▸ Problem requirements
Look through the records below, and copy out every line that holds the string "beside".

[Stored records]
^^^^^^^^^^^^^^^^

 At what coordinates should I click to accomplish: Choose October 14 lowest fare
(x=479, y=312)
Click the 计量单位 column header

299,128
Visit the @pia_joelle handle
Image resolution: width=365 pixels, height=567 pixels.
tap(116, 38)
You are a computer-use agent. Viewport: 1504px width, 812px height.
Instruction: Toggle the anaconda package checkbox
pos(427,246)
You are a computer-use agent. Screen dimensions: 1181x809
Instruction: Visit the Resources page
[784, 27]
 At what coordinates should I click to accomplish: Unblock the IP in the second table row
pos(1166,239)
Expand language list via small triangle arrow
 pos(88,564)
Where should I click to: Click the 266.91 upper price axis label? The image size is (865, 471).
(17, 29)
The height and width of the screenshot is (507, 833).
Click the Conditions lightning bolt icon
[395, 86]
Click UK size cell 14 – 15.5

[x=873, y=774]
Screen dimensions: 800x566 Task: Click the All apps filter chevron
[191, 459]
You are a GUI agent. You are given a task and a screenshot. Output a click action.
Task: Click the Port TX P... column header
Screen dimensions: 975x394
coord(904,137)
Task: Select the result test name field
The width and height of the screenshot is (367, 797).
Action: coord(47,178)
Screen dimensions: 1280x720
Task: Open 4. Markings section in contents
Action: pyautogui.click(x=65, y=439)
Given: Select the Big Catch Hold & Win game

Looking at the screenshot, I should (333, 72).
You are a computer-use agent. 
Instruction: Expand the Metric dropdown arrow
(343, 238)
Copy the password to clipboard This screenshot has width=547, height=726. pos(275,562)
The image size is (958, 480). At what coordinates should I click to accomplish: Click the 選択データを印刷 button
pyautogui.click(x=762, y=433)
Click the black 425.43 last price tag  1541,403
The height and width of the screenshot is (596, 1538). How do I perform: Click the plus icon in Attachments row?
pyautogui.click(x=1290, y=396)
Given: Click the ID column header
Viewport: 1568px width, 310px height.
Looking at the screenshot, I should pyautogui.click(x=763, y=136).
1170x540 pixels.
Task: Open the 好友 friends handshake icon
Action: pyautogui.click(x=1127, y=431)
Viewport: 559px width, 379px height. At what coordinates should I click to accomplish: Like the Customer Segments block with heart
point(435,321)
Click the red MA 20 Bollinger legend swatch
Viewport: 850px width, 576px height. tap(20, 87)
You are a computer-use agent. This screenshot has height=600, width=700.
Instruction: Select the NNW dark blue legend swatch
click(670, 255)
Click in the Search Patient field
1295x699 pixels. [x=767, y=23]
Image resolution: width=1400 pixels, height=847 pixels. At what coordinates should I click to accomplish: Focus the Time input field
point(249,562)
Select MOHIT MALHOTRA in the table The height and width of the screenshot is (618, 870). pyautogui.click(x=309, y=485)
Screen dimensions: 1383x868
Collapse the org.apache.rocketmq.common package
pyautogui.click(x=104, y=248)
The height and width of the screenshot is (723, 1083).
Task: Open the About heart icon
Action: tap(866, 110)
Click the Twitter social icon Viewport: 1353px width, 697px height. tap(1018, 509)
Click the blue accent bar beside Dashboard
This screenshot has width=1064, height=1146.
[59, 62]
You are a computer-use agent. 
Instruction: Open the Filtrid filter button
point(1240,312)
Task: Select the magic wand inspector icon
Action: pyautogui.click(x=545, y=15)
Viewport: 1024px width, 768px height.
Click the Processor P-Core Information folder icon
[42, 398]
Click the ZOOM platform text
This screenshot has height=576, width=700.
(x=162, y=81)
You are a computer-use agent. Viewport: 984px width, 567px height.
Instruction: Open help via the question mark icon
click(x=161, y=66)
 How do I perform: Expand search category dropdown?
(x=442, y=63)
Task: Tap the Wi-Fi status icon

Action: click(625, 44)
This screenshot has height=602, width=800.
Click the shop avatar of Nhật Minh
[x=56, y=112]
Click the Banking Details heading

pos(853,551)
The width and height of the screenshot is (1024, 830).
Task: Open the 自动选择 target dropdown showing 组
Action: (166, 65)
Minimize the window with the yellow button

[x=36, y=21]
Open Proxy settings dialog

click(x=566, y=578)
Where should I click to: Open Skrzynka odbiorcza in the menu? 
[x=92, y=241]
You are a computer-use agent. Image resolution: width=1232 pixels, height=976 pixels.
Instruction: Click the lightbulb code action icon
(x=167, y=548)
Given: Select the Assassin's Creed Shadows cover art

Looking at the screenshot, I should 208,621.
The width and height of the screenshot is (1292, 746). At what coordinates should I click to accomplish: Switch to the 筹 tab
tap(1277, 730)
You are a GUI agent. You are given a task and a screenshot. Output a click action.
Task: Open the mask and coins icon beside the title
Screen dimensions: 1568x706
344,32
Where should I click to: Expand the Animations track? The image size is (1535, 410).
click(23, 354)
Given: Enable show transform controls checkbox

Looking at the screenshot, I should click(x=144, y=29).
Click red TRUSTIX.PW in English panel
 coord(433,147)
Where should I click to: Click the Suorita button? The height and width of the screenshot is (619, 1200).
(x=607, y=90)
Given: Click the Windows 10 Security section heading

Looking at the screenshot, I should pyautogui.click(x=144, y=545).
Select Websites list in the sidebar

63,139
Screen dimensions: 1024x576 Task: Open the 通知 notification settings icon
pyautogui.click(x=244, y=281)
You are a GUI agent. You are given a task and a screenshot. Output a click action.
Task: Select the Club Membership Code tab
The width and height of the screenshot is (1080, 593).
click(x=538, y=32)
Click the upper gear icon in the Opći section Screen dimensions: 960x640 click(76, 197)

^^^^^^^^^^^^^^^^

▸ Solution below
Click the blue accent bar beside Dashboard
Task: Open the mask and coins icon beside the title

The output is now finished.